===== SOURCE INFORMATION
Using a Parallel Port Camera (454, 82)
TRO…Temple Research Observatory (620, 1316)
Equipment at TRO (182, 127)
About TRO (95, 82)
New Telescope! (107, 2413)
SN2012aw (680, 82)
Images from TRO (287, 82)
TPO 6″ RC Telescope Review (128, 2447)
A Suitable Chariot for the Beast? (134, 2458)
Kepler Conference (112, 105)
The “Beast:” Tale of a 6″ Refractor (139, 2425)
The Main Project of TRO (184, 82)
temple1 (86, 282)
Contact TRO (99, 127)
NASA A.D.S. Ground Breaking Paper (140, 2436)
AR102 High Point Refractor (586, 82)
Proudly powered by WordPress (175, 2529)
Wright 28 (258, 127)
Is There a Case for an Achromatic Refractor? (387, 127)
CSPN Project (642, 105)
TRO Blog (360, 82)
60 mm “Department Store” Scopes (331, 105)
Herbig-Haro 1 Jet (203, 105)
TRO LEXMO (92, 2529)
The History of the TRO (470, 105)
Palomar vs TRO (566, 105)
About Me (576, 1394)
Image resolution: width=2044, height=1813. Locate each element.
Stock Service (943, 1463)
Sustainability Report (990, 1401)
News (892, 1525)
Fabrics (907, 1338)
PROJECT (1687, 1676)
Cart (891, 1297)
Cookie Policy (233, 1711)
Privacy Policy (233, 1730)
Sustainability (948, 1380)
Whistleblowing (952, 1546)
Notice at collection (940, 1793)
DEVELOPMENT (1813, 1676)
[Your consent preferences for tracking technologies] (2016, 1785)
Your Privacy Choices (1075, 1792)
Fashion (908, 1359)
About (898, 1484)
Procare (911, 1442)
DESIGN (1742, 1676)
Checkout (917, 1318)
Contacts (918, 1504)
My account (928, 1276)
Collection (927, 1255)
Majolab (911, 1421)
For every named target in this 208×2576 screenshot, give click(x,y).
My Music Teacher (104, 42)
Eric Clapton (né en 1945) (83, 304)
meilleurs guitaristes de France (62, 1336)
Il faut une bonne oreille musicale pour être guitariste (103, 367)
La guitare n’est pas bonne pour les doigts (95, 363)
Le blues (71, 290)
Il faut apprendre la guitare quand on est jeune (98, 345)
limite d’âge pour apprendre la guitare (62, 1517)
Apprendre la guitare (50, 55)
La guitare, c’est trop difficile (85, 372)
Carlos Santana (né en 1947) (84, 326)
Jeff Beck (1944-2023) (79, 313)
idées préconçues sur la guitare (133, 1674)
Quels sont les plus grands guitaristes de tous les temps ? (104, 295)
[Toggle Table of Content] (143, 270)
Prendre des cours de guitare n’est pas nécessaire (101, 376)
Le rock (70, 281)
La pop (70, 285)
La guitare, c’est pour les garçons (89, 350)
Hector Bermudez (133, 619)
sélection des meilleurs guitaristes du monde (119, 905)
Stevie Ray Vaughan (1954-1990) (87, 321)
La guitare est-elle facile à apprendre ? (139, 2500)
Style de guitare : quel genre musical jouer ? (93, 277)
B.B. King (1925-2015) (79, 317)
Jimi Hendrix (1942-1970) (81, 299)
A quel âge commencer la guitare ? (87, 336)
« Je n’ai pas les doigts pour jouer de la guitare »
==========
■ WHAT YOU WILL DO
Word-for-word copies of all the records are required.

■ ANSWER TO THE EXERCISE
Using a Parallel Port Camera (454, 82)
TRO…Temple Research Observatory (620, 1316)
Equipment at TRO (182, 127)
About TRO (95, 82)
New Telescope! (107, 2413)
SN2012aw (680, 82)
Images from TRO (287, 82)
TPO 6″ RC Telescope Review (128, 2447)
A Suitable Chariot for the Beast? (134, 2458)
Kepler Conference (112, 105)
The “Beast:” Tale of a 6″ Refractor (139, 2425)
The Main Project of TRO (184, 82)
temple1 (86, 282)
Contact TRO (99, 127)
NASA A.D.S. Ground Breaking Paper (140, 2436)
AR102 High Point Refractor (586, 82)
Proudly powered by WordPress (175, 2529)
Wright 28 (258, 127)
Is There a Case for an Achromatic Refractor? (387, 127)
CSPN Project (642, 105)
TRO Blog (360, 82)
60 mm “Department Store” Scopes (331, 105)
Herbig-Haro 1 Jet (203, 105)
TRO LEXMO (92, 2529)
The History of the TRO (470, 105)
Palomar vs TRO (566, 105)
About Me (576, 1394)
Image resolution: width=2044, height=1813. Locate each element.
Stock Service (943, 1463)
Sustainability Report (990, 1401)
News (892, 1525)
Fabrics (907, 1338)
PROJECT (1687, 1676)
Cart (891, 1297)
Cookie Policy (233, 1711)
Privacy Policy (233, 1730)
Sustainability (948, 1380)
Whistleblowing (952, 1546)
Notice at collection (940, 1793)
DEVELOPMENT (1813, 1676)
[Your consent preferences for tracking technologies] (2016, 1785)
Your Privacy Choices (1075, 1792)
Fashion (908, 1359)
About (898, 1484)
Procare (911, 1442)
DESIGN (1742, 1676)
Checkout (917, 1318)
Contacts (918, 1504)
My account (928, 1276)
Collection (927, 1255)
Majolab (911, 1421)
For every named target in this 208×2576 screenshot, give click(x,y).
My Music Teacher (104, 42)
Eric Clapton (né en 1945) (83, 304)
meilleurs guitaristes de France (62, 1336)
Il faut une bonne oreille musicale pour être guitariste (103, 367)
La guitare n’est pas bonne pour les doigts (95, 363)
Le blues (71, 290)
Il faut apprendre la guitare quand on est jeune (98, 345)
limite d’âge pour apprendre la guitare (62, 1517)
Apprendre la guitare (50, 55)
La guitare, c’est trop difficile (85, 372)
Carlos Santana (né en 1947) (84, 326)
Jeff Beck (1944-2023) (79, 313)
idées préconçues sur la guitare (133, 1674)
Quels sont les plus grands guitaristes de tous les temps ? (104, 295)
[Toggle Table of Content] (143, 270)
Prendre des cours de guitare n’est pas nécessaire (101, 376)
Le rock (70, 281)
La pop (70, 285)
La guitare, c’est pour les garçons (89, 350)
Hector Bermudez (133, 619)
sélection des meilleurs guitaristes du monde (119, 905)
Stevie Ray Vaughan (1954-1990) (87, 321)
La guitare est-elle facile à apprendre ? (139, 2500)
Style de guitare : quel genre musical jouer ? (93, 277)
B.B. King (1925-2015) (79, 317)
Jimi Hendrix (1942-1970) (81, 299)
A quel âge commencer la guitare ? (87, 336)
« Je n’ai pas les doigts pour jouer de la guitare »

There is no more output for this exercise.